Rstudio code for MWP

You can read about this project at
https://comfortablynumb-ers.blogspot.com/2020/02/win-probability-analysis-part-1-mean.html
follow me at @kevgk2 on Twitter
check out more rstudio guides and nflscrapR links at the bottom

#legend:
#pbp: play by play
#WP: win probability
#MWP: average win probability
#WPE: win probability expected wins
#pyth: pythagorean wins

#install packages
install.packages("nflscrapr")
install.packages("tidyverse")
install.packages("lubridate")
install.packages("na.tools")
install.packages("ggimage")

#load libraries
library(nflscrapR)
library(tidyverse)
library(lubridate)
library(na.tools)
library(ggimage)

#determining the mean WP for a particular game
#scrape games
week_14_games <- scrape_game_ids(2019, weeks = 14)

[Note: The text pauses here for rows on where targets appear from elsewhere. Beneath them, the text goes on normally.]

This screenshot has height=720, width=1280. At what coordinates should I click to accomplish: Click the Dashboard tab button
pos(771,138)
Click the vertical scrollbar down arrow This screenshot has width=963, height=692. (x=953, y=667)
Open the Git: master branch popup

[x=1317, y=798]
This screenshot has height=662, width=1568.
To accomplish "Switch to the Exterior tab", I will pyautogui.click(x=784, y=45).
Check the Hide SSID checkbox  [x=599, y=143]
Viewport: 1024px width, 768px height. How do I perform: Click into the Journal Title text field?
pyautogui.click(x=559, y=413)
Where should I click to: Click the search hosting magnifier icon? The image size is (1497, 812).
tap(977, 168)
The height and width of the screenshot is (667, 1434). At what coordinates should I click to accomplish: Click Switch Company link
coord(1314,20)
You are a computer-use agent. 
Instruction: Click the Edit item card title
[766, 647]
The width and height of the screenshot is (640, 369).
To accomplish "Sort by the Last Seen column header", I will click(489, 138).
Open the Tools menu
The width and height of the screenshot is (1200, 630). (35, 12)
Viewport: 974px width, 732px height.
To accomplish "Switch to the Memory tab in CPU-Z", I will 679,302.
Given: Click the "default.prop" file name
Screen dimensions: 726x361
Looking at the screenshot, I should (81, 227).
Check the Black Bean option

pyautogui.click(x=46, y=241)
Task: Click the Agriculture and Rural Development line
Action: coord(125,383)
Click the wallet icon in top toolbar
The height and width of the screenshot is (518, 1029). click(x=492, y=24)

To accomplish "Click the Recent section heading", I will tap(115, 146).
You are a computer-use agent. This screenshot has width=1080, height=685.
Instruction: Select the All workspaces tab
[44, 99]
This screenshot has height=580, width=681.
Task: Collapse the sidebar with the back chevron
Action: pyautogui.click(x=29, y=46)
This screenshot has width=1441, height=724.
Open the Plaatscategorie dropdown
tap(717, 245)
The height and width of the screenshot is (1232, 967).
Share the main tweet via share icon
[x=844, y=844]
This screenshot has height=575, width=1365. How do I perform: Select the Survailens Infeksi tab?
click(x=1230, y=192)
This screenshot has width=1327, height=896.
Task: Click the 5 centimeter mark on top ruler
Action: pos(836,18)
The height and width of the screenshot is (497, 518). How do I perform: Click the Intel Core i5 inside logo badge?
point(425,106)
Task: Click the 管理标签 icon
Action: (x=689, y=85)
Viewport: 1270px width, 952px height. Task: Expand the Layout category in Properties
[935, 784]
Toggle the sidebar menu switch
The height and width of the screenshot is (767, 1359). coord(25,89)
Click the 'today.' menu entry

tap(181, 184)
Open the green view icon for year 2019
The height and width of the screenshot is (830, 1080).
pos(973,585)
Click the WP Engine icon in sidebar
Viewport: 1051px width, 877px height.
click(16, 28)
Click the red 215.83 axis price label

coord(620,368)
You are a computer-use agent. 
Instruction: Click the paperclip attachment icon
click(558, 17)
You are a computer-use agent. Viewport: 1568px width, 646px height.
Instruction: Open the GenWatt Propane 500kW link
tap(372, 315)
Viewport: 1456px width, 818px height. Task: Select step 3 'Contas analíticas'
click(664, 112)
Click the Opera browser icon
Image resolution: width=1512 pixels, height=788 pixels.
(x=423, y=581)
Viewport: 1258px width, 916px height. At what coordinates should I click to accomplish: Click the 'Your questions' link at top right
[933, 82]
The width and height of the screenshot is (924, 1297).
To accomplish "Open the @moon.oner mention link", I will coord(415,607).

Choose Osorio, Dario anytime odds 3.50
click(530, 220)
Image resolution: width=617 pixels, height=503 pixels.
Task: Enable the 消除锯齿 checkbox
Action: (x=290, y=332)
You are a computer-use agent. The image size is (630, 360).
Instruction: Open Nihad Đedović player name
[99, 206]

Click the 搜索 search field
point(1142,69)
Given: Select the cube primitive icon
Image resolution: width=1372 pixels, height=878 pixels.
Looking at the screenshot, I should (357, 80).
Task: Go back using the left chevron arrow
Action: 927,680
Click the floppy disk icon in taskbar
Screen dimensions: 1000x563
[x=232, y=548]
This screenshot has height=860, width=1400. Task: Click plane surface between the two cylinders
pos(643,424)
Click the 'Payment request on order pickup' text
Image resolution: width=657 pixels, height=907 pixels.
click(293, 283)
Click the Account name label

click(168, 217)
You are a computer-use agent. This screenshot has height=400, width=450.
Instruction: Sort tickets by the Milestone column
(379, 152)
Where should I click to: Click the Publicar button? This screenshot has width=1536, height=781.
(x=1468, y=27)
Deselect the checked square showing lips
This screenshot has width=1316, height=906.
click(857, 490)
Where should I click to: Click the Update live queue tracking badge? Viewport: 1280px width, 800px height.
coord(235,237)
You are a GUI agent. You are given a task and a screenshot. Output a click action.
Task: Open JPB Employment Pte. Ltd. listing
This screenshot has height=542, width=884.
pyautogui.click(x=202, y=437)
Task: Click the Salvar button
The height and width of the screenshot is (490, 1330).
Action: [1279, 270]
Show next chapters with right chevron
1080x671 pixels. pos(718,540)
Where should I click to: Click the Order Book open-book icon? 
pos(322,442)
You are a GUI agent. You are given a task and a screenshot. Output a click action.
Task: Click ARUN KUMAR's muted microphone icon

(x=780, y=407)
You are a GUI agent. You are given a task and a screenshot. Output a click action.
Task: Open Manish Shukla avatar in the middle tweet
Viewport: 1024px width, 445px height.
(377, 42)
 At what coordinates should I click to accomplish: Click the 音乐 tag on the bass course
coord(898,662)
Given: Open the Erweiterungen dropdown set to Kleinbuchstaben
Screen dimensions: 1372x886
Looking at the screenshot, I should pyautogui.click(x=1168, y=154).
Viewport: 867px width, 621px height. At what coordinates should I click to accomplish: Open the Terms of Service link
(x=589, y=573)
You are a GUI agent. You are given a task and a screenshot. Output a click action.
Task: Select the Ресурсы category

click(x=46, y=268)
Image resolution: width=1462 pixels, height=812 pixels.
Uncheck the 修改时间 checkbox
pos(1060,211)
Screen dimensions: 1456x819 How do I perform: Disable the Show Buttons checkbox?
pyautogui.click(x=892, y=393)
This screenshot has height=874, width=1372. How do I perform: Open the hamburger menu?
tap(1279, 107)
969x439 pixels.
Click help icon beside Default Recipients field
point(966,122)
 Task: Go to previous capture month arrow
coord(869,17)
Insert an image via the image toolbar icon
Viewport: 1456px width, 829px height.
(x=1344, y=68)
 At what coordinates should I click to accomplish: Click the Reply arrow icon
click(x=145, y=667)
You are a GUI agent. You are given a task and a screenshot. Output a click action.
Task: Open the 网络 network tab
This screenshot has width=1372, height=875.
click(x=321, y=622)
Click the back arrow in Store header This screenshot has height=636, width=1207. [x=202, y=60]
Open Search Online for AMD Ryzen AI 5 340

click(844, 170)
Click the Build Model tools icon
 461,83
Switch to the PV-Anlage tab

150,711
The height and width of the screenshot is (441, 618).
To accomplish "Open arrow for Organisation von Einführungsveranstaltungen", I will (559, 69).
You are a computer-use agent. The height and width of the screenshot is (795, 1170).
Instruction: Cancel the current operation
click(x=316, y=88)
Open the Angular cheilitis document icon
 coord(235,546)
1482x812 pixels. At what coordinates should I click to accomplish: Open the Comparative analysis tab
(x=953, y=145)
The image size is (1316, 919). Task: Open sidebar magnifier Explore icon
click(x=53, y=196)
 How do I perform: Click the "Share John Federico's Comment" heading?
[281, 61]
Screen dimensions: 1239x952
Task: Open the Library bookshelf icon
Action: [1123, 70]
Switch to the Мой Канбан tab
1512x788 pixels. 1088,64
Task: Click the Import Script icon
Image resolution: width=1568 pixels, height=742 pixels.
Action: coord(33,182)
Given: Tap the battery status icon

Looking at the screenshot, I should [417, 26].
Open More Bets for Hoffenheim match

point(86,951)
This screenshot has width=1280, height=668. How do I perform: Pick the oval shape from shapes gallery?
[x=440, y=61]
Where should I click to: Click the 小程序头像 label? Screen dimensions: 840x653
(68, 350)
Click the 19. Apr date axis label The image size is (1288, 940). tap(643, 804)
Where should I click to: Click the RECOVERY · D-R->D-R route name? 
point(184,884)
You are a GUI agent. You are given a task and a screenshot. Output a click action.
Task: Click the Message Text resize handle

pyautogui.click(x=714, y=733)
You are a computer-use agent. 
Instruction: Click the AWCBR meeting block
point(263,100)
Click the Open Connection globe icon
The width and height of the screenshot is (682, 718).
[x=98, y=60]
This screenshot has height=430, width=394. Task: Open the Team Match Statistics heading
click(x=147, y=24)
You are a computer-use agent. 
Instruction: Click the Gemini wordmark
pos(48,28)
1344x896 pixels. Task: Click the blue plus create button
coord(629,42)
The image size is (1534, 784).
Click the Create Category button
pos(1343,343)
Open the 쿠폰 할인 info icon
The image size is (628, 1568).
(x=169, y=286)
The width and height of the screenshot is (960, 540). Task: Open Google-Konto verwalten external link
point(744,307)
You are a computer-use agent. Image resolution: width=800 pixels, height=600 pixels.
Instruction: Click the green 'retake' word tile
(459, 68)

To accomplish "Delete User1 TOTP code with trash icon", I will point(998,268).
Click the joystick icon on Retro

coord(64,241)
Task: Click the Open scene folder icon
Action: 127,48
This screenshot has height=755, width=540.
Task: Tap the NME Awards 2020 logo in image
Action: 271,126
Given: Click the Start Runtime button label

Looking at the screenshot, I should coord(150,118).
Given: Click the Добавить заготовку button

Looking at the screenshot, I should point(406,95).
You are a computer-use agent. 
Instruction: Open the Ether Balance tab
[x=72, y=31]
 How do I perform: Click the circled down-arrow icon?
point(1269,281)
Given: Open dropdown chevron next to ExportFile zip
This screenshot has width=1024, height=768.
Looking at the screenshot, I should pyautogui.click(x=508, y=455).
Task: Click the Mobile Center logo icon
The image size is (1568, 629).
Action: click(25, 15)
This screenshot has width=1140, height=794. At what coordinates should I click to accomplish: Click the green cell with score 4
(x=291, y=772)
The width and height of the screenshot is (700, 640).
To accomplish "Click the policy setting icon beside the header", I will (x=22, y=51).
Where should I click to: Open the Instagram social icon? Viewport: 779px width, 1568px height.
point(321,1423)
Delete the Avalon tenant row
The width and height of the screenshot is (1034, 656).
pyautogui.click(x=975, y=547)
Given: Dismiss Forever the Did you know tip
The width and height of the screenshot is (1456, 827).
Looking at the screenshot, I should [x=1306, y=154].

#pull play by play for specific game
Gb_Was_PbP <- week_14_games %>%
  filter(home_team == "GB") %>%
  pull(game_id) %>%
  scrape_json_play_by_play()

#omit na and select WPs
Gb_Was_WP<-Gb_Was_PbP %>%
  dplyr::select(home_wp, away_wp) %>%
  na.omit()

#determing mean and sum, put in displayable table
table(mean(Gb_Was_WP$home_wp),sum(Gb_Was_WP$home_wp))

#Creating WP analysis project
#scrape season play by play data
pbp <- read_csv(url("https://github.com/ryurko/nflscrapR-data/raw/master/play_by_play_data/regular_season/reg_pbp_2019.csv"))

#omit NA values of selection of specific columns. if you omit NA of every column, you lose A LOT of relevant data, since most of the NA data is in classifier variable columns like "if punt"
subpbp<-na.omit(dplyr::select(pbp, game_id, home_team, away_team, game_date, home_wp, away_wp))

#create schedule for later use. this finds every unique game
schedule<-unique(dplyr::select(subpbp, game_id, home_team, away_team, game_date))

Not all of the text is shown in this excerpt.